**Exercise prompt**. Reproduce the line containing "Task: Click the blue verified badge" and every line after it through the end of the records. Include nothing else.
________________________________________
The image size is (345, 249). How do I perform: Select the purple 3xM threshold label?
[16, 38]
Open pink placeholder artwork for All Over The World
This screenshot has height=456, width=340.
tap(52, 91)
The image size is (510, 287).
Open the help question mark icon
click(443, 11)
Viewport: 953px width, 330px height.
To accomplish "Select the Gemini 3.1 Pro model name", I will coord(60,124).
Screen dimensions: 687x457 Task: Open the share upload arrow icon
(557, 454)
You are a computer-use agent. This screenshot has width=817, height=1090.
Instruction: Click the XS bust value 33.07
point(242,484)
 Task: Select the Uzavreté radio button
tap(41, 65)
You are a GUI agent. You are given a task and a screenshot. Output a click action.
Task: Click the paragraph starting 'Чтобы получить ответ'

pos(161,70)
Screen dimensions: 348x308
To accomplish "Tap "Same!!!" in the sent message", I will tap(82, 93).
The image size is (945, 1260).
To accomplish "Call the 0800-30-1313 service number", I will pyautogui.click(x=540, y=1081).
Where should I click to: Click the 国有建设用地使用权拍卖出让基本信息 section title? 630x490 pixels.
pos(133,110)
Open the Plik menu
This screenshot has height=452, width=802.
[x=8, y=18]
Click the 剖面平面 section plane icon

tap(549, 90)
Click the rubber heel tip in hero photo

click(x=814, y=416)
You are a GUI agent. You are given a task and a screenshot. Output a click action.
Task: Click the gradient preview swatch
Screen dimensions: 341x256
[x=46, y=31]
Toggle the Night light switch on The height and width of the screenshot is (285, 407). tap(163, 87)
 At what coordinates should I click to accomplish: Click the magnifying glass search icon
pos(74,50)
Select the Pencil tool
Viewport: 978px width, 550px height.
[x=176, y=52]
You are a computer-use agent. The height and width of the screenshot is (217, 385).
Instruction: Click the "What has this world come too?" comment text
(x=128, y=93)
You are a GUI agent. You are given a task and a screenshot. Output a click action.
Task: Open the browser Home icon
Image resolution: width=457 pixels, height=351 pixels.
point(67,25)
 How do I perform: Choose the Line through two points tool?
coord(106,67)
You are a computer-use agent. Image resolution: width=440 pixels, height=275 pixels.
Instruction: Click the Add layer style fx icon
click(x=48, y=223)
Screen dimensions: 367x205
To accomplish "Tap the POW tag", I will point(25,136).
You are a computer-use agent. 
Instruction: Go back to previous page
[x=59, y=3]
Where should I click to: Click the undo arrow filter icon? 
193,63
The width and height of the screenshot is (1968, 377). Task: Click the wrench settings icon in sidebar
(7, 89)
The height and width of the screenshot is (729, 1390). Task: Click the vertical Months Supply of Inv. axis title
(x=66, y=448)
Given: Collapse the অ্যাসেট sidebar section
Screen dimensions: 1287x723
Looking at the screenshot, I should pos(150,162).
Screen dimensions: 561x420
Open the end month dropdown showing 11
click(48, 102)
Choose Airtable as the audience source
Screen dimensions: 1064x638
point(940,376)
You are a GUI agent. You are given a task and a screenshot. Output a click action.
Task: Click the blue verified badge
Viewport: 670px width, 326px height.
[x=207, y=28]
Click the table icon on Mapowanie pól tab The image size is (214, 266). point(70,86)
________________________________________
**Solution to this exercise**.
Task: Click the blue verified badge
Viewport: 670px width, 326px height.
[x=207, y=28]
Click the table icon on Mapowanie pól tab The image size is (214, 266). point(70,86)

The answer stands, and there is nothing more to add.